Our neighbour in the RV park, from Brampton, Ontario, was one of those braggardly types who likes to show off. He was getting set to move on south as well. We were speaking about routes and he went on and on about how he wasn’t afraid of the Big Sur highway, he was a big tough man, unafraid of anything. We watched him take 20 tries at backing up his truck to his trailer, while his wife was inside cleaning the blinds, and wondered if anyone will ever see those two again.
So we took highway 101 down south to Paso Robles, passing right on through. It was hard not to stop at the wineries, but we knew we’d be back in a few days, so we cut over to the coast and made our way the campground.
Morro Strand State Beach officially limits RVs to 24′ (27′ including hitch) and below. We’re at 25′, or 27’11” with the hitch. On the web site, they say they are very strict about it. The campground isn’t much, just some parking spaces, fire rings, and washrooms, but it’s the location that we were after, right on the beach.
I’d been training Harold and I, to answer 24′ when asked about our size since before we’d even left home. We got up there, all nervous and ready to lie and they didn’t even ask. Then we drove in to choose our spot and saw RVs that were much bigger than ours. On the rules, they state they will charge for two spots if you don’t fit inside the parking lines, but nobody even checked us. Obviously they are not as strict as they say.
The campground was fairly busy, though far from full. There were two sets of camp hosts here, sharing shifts, selling fire wood and answering questions. Camp hosts are typically unpaid retired volunteers, usually couples. They are given a free camp site and may be paid if they are expected to do any grounds work. Even when paid, it is very low, so it is really only of interest to older RVers looking to spread out their costs and income. I don’t think you could support a couple on the income.
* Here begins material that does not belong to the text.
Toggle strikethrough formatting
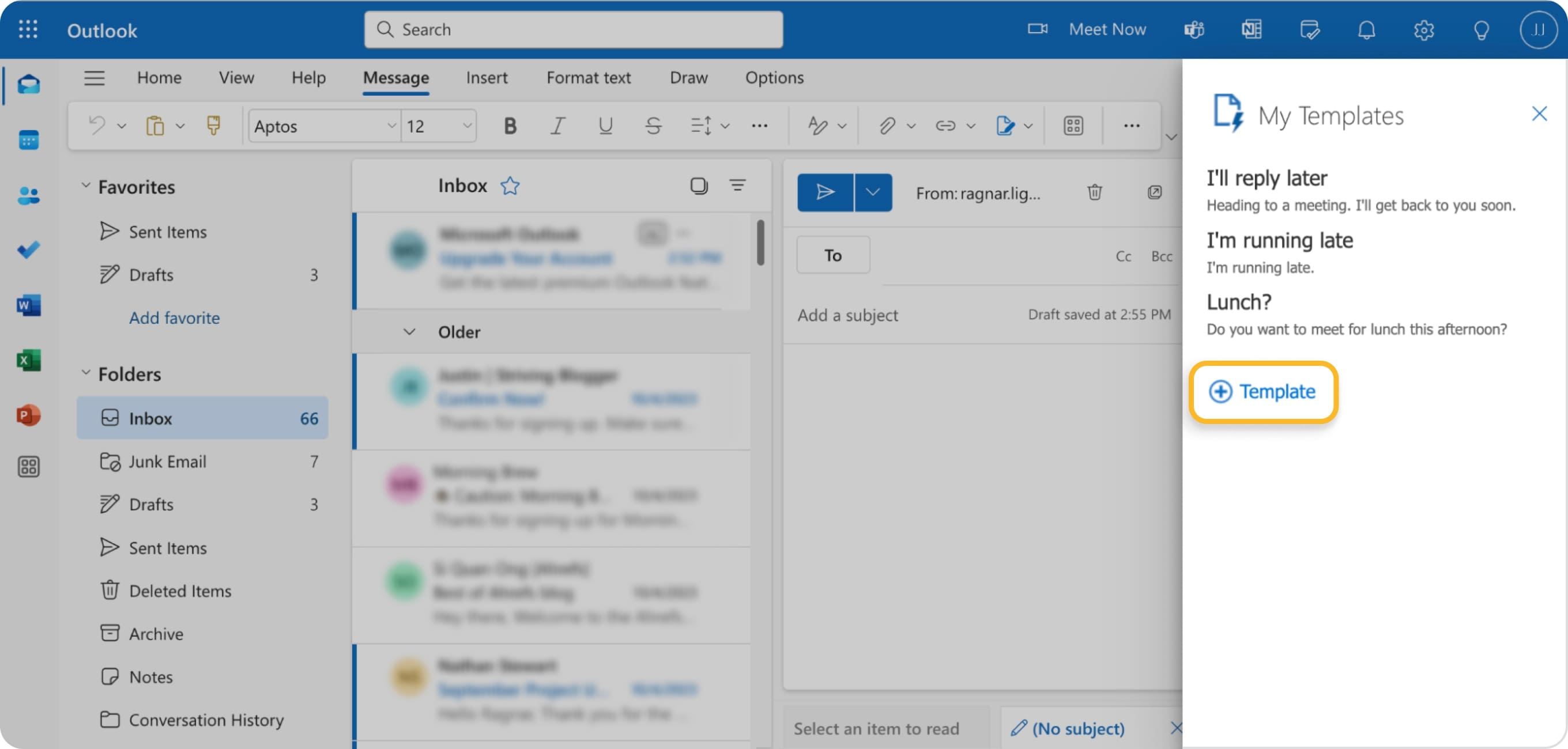 653,126
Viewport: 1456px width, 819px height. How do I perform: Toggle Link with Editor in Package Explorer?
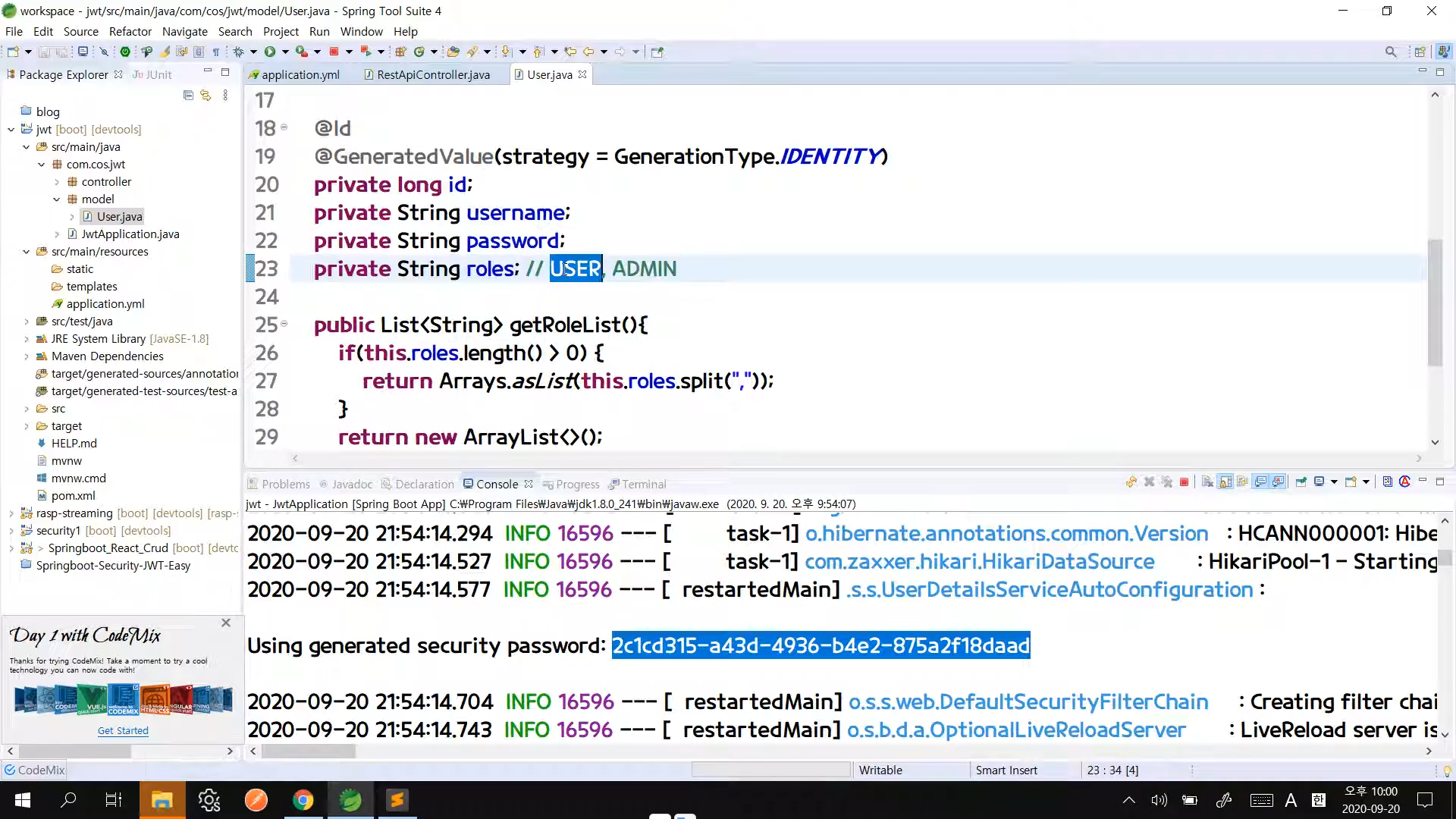pyautogui.click(x=206, y=96)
One of the old guys (the friendly one), was born in Winnipeg, MB but has never been back to Canada. He said he’d like to take his kids up there one day. I figured he must be on his second family, as he was definitely older than us, and looked more Grandfatherly. The other guy was a grumpy, old, curmudgeon. Not ideal for the camp host business. They must not do in-person interviews.
No dogs allowed on this end of the beach, which was just fine with us. Toonie hates the wind. So we took off our flip flops and walked way up the beach, through the surf. The water was jarringly cold at first, but you get used to it. There were birds everywhere, racing along the beach, chasing the waves, or rather, what they could find in the sand, once the water receded.
We saw a group of one-legged birds, and we had to have a picture. How awesome that these four, poor, handicapped birds had banded together. They hopped along through the surf, after the same food their two legged brethren were after, and I was quite impressed at how quick they were hopping. I mused aloud about how they were probably all kicked out of their flocks for being different and had found each other, forming their own group. It was such a romantic, touching story, and made me feel an even bigger fool, when one by one, they unfolded their second legs, and flew off.
Further down there was a huge flock of gulls roosting in the sand. The younger ones were down at the front, with the older ones in behind. There were hundreds of them there and we took a big berth around them, so as to not disturb them. Of course, the three teen boys coming the other way had different desires, and ran right through them all, scattering them all down the beach. They aggravated me. I wanted to push them all in the ocean.
There was a lone fisherman casting away in the surf. We asked him what he was trying to catch, and he said he was mostly out there to have some alone time while the kids and grandkids are visiting, but occasionally he will catch a Perch.
That night we had our first camp fire of the trip, and as befitting such an occasion, dinner was camp fire smokies. Alas, no S’mores were to be had. Instead, we had pre-mixed Golden Margaritas from Costco, our new favorite drinks. $12 for 1.75 litres of pre-mixed Margaritas. No muss, no fuss, and almost no cost.